Психология искусства - стр. 39
Жирмунский совершенно правильно различает два смысла формулы «искусство как прием». Ее первый смысл заключается в том, что она предписывает рассматривать произведение «как эстетическую систему, обусловленную единством художественного задания, то есть как систему приемов» (52, с. 158).
Но совершенно ясно, что в таком случае всякий прием есть не самоцель, а получает смысл и значение в зависимости от того общего задания, которому он подчинен. Если же под этой формулой, как гласит ее второй смысл, мы будем понимать не метод, а конечную задачу исследования, и будем утверждать: «Все в искусстве есть только художественный прием, в искусстве на самом деле нет ничего, кроме совокупности приемов» (52, с. 159), мы, конечно, впадем в противоречие с самыми очевидными фактами, гласящими, что и в процессе творчества, и в процессе восприятия есть много заданий внеэстетического порядка и что все так называемое «прикладное» искусство одной стороной представляет прием, а другой – практическую деятельность. Вместо формальной теории мы рискуем здесь получить «формалистические принципы» и совершенно ложное представление о том, что тема, материал и содержание не играют роли в художественном произведении. Совершенно правильно отмечает Жирмунский, что самое понятие о поэтическом жанре, как об особом композиционном единстве, связано с тематическими определениями. Ода, поэма и трагедия – каждая имеет свой характерный круг тем.
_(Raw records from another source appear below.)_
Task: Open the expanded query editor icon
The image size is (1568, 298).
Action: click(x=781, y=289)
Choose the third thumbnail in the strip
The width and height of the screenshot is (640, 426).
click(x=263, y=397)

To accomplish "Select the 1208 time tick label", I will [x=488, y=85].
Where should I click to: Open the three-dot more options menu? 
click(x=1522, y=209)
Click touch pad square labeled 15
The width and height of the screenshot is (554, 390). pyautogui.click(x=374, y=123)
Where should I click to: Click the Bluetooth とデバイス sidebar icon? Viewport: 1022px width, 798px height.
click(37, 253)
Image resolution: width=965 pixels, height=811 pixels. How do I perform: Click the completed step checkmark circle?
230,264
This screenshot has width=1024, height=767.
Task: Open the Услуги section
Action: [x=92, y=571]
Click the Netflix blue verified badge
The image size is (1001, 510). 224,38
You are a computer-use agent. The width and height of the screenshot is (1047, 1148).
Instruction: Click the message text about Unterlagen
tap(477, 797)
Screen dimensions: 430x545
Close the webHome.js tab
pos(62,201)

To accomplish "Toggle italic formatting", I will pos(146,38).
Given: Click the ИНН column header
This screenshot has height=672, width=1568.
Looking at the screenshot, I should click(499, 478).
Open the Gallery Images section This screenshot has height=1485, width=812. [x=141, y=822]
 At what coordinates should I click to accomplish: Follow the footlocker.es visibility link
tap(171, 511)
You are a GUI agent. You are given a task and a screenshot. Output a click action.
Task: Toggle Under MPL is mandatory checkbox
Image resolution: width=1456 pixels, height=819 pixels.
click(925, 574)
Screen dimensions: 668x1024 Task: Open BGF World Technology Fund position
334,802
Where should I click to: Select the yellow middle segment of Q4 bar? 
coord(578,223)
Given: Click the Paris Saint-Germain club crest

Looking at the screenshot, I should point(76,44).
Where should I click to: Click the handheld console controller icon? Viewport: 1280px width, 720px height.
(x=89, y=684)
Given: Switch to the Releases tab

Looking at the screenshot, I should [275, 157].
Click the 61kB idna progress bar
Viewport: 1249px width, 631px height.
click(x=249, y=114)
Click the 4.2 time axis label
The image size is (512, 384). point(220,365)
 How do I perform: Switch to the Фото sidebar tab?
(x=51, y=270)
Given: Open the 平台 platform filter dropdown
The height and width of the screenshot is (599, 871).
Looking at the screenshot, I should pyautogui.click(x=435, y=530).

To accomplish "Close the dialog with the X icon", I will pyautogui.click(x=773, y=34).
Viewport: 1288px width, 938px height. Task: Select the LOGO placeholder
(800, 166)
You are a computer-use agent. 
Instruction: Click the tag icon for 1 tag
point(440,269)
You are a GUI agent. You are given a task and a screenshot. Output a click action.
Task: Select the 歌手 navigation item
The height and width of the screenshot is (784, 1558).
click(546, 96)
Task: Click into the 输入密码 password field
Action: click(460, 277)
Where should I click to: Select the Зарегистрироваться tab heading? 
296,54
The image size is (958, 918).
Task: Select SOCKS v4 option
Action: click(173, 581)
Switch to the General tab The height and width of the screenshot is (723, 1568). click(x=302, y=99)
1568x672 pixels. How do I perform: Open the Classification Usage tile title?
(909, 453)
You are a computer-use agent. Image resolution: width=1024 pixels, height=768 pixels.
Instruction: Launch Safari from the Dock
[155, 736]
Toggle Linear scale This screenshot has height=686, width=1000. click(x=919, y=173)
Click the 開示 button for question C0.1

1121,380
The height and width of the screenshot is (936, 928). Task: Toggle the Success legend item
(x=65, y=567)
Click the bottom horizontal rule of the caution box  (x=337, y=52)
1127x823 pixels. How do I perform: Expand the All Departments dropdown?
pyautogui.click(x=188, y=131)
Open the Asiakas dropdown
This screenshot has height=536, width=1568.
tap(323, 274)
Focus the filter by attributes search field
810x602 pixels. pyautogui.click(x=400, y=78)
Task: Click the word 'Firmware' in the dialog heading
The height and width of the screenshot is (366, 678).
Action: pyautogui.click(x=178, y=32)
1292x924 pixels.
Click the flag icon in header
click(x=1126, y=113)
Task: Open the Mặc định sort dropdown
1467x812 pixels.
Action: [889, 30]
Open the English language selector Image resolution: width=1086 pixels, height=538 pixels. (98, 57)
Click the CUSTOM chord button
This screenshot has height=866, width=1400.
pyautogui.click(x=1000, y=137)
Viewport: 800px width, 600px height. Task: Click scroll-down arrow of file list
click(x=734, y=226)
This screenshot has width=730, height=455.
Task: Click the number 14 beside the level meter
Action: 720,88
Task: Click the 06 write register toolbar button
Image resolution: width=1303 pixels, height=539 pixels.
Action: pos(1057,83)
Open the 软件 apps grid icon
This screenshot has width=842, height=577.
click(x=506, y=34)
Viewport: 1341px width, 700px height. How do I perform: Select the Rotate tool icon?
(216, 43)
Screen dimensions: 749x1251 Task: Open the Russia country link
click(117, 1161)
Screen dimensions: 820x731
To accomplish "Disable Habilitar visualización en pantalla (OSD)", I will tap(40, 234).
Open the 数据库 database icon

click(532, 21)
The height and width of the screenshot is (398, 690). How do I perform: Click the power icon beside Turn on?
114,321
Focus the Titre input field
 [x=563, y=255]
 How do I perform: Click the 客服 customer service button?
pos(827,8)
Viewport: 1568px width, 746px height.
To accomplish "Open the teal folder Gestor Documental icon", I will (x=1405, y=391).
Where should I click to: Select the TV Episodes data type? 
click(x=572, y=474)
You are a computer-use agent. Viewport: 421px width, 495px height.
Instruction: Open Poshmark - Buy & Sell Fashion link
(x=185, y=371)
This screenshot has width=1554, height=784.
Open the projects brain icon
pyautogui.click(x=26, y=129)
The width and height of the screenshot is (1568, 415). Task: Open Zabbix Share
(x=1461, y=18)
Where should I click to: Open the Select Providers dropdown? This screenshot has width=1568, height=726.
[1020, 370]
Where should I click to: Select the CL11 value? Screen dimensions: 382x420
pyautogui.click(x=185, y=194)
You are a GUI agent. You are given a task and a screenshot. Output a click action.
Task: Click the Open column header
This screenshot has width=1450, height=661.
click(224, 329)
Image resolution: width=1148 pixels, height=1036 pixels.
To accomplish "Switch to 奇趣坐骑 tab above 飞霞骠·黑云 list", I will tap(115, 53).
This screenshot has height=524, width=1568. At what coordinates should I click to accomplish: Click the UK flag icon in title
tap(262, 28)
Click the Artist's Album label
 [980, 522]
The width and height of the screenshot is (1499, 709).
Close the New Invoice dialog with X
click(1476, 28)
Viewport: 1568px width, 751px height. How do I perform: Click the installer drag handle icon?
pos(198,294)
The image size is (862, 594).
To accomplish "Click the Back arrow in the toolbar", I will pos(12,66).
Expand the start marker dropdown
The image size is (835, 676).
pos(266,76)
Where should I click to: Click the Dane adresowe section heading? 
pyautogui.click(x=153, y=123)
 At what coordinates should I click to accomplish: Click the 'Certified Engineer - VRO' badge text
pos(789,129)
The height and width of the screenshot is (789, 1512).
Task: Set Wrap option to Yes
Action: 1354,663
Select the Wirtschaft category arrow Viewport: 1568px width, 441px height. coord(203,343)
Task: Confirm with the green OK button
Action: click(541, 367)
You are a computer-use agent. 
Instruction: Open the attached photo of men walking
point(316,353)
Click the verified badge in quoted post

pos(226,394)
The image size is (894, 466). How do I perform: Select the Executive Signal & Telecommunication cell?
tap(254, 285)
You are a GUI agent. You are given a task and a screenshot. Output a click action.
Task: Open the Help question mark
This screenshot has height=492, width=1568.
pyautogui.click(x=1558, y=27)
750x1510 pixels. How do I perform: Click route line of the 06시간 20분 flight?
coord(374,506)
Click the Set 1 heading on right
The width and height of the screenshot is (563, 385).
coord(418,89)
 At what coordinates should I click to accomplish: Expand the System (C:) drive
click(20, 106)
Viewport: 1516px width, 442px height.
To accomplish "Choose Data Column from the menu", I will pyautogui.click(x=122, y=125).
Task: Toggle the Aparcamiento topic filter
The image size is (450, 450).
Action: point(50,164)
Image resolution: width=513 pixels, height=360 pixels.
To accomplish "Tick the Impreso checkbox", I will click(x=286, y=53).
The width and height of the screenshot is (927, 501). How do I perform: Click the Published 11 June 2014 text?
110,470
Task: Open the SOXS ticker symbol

К таким выводам могли прийти формалисты, только исходя в своих построениях из искусств неизобразительных, беспредметных, как музыка или декоративный орнамент, толкуя по аналогии с узором все решительно художественные произведения. Как в орнаменте у линии нет другой задачи, кроме формальной, так и во всех остальных произведениях отрицается формалистами всякая внеформальная реальность. «Отсюда, – говорит Жирмунский, – отождествление сюжета „Евгения Онегина“ с любовью Ринальдо и Анджелики во „Влюбленном Роланде“ Боярдо: все различие в том, что у Пушкина „причины неодновременности увлечения их друг другом даны в сложной психологической мотивировке“, а у Боярдо „тот же прием мотивирован чарами“… Мы могли бы присоединить сюда же известную басню о журавле и цапле, где осуществляется та же сюжетная схема в „обнаженной“ форме: „А любит Б, Б не любит А; когда же Б полюбил А, то А уже не любит Б“. Думается, однако, что для художественного впечатления „Евгения Онегина“ это сродство с басней является весьма второстепенным и что гораздо существеннее то глубокое качественное различие, которое создается благодаря различию темы („арифметического значения числителя и знаменателя“), в одном случае – Онегина и Татьяны, в другом случае – журавля и цапли» (124, с. 171–172).
Исследования Христиансена показали, что «материал художественного произведения участвует в синтезе эстетического объекта» (52, с. 58) и что он отнюдь не подчиняется закону геометрического отношения, совершенно не зависящего от абсолютной величины входящих в него членов. Это легко заметить при сохранении одной и той же формы и изменении абсолютной величины материала. «Музыкальное произведение кажется независимым от высоты тона, скульптура – от абсолютной величины; лишь тогда, когда изменения достигают крайних пределов, деформация эстетического объекта становится заметной всем» (124, с. 176).